* **Given passage**:

2. Overcoming Accents and Dialects

- By letting the user choose which accent and dialect he/she wishes to learn, the user's speech can be validated as matching or failing to match the expected accent and dialect. Words pronounced in other accents and dialects can be considered mistaken, as they do not conform with the selected accent and dialect.

3. Overcoming the Voice

- Each word can be broken up into basic speech units—phonemes, and the movements made by the face (lips, tongue and etc) can be broken up into basic units of speech in the visual domain—visemes. The user can be taught the correct pronunciation of each phoneme, using recorded correct pronunciations and recorded or animated visemes. The user's utterances can be recorded and used as a collection of samples of how the user pronounces each phoneme.
- The user's pronunciation can then be checked, by comparing the vocal input of what the user is currently uttering with the prerecorded phonemes that match the expected phoneme. In this way, the user's utterances can be identified or simply confirmed as suitable or not. Since the user's own voice is used for a base of comparison, the variations between the current input and the reference of comparison is considerably small. The comparison can therefore be performed using a simple speech recognition engine. Most such engines work by comparing intensity levels in the time domain, or by comparing transformations of the user's input and samples to another domain, such as the frequency or wavelet domains. The sensitivity of the comparison can be determined as sensitivity in which similar phonemes recorded from the user's utterances are distinguishable.

The innovation in this method is the use of the user's own input for confirming correctness of future input. This makes the confirmation process more accurate and simpler to perform.

Claim 3—Demonstrating to the User how a Word or Sentence Should be Uttered in the User's Own Voice

Recordings of a user that are gathered while requesting the user to utter given sounds, can later be used to synthesize how the user should utter given words, in a given dialect and accent.
Given a specific dialect and accent that the user is to learn and a phonetic dictionary for that dialect and accent, the basic sound elements in each desired word are known. A correct pronunciation of a word in the user's voice can be synthesized by playing the basic sounds, recorded from the user's utterances, that match the break down of the word that is to be synthesized. This can be used to demonstrate how a word or sentence should be uttered in his/her own voice.

Claim 4—A Method for Teaching a User to Construct Grammatically Correct Sentences

Building Correct Sentences

By allowing the user to build a sentence, using only given selections of word or word groups, the complexity of the grammar check is reduced. Also the meaning of the sentence can be more easily determined. The building of the sentence can be done by displaying or sounding possible choices for the next word or group of words. Using a collection of different types of sentences and sentence formations and a collection of words (i.e. subjects, objects and actions) that are relevant to the scenario's script, a tree of optional sentence components can be built. This tree contains a list of possible choices a user can make at each stage, until completing the sentence, by reaching one of the possible ends of the tree.
Each component in the tree is either a word, phrase, expression or a grammatical structure for the continuation of the sentence.
By displaying this tree to the user and having the user select (using any user input device i.e. keyboard, mouse, joystick, microphone and etc) a component from the current level of the tree, the user builds a sentence by progressing to the next level of the tree. If the tree is limited to correct grammatical structures with known meanings, only grammatically correct sentences can be built. The meaning of each sentence, relative to the subjects, objects and actions chosen is also known, enabling the scenario to continue according to the meaning of the user's sentence.
Since the sentence the user is meant to utter is selected in this way, the words the user is trying to utter are known and can therefore be used, together with a phonetic dictionary for verification of the user's pronunciation and intonation.

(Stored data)
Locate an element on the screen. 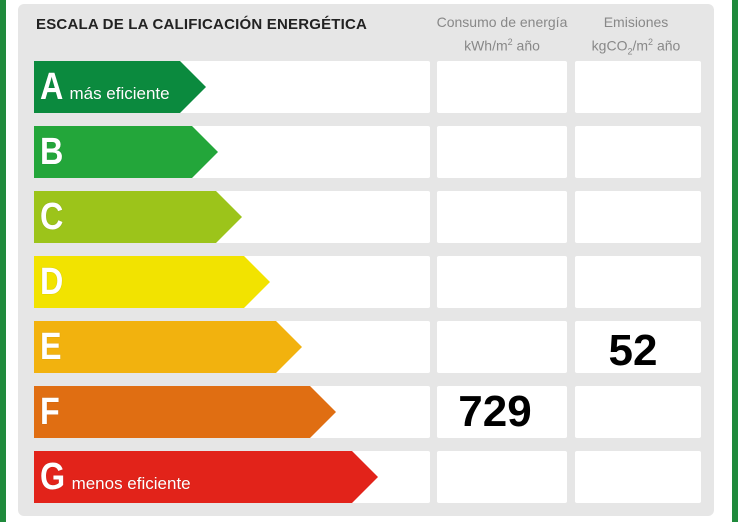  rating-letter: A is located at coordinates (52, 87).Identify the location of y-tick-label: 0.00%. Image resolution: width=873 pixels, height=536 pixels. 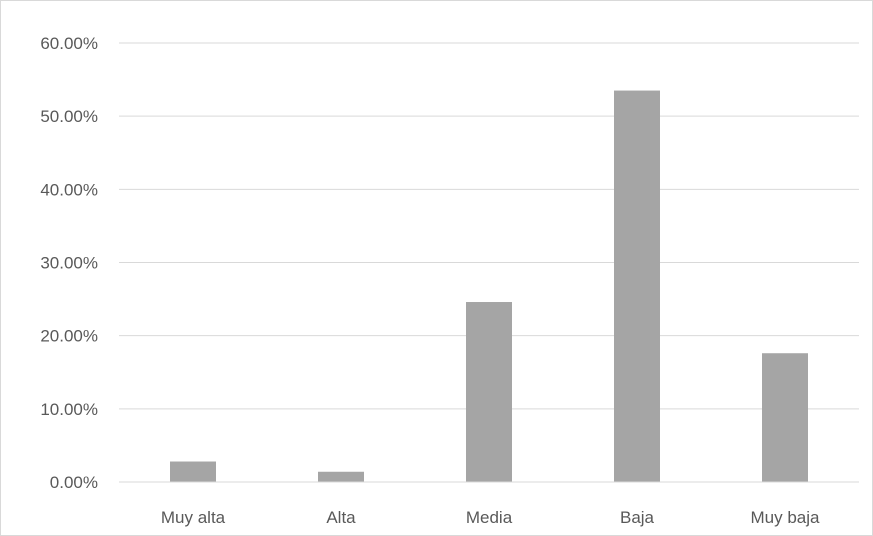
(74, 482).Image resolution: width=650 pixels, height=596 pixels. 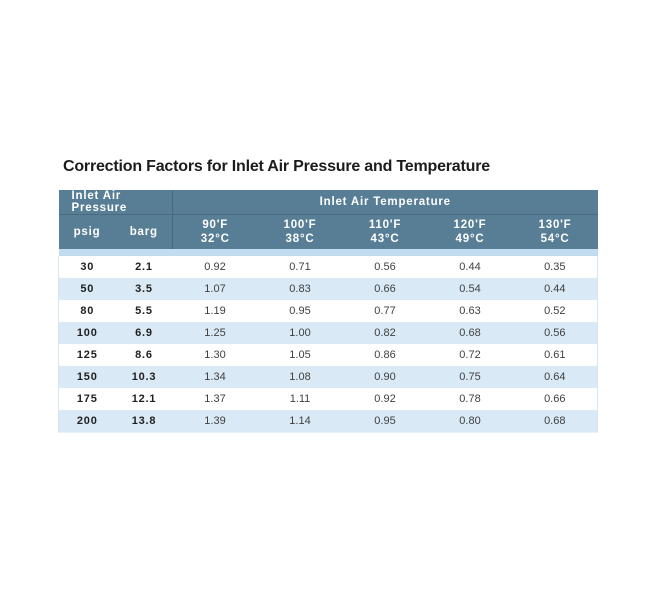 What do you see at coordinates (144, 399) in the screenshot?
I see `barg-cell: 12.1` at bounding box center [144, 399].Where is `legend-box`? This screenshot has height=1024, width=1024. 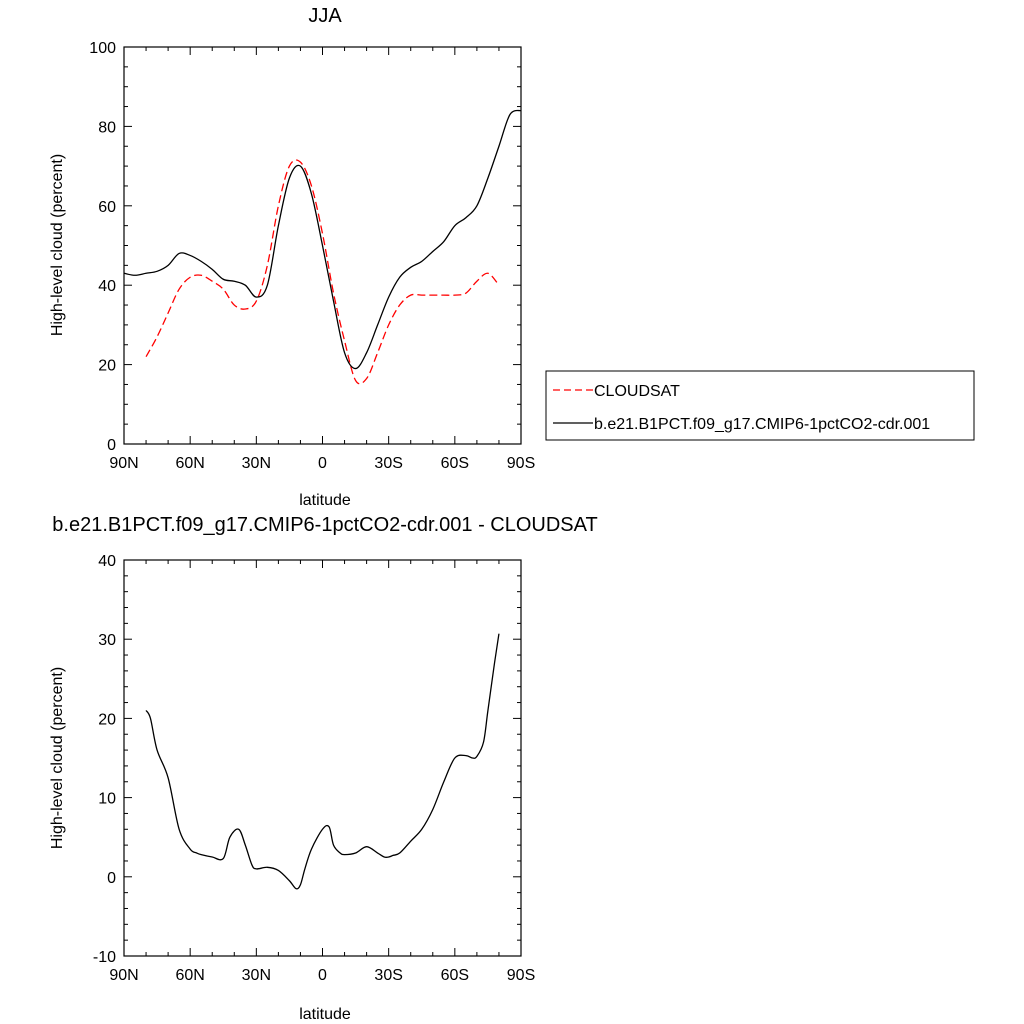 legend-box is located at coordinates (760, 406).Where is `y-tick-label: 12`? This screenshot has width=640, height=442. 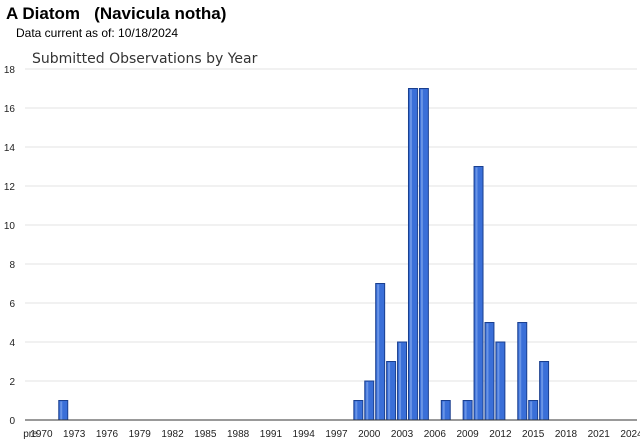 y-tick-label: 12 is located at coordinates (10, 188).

* **Task item**: Extend the language-learning method description, starting right after its final sentence. You won't need the records for this.

* **Exercise answer**:
SUMMARY

This invention provides a method that enables a user to acquire the communication skills he/she needs to communicate in a specific region. It provides training in the required dialect, accent and social conduct, in scenarios similar to the ones the user is expected to encounter.
This invention provides a method for teaching a user how to build sentences that convey his/her thoughts, by enabling him/her to select suitable and compatible components for a sentence.
This invention provides a method for training a user to correctly pronounce given sentences in a given dialect and accent. It introduces a method for checking the correctness of the user's speech and of demonstrating to him/her, how he/she should have said it.
This invention provides a method for increasing a user's confidence in his/her ability to communicate in the taught language, by providing experience and feedback.
This invention provides a method for making the learning experience fun and game like, which motivates the user to use it more and therefore learn more.

Claims

What is claimed:

1. An automated method for teaching users to speak and communicate, including but not limited to, the teaching of pronunciation, intonation, speech fluency, dialect, accents and non verbal social conduct.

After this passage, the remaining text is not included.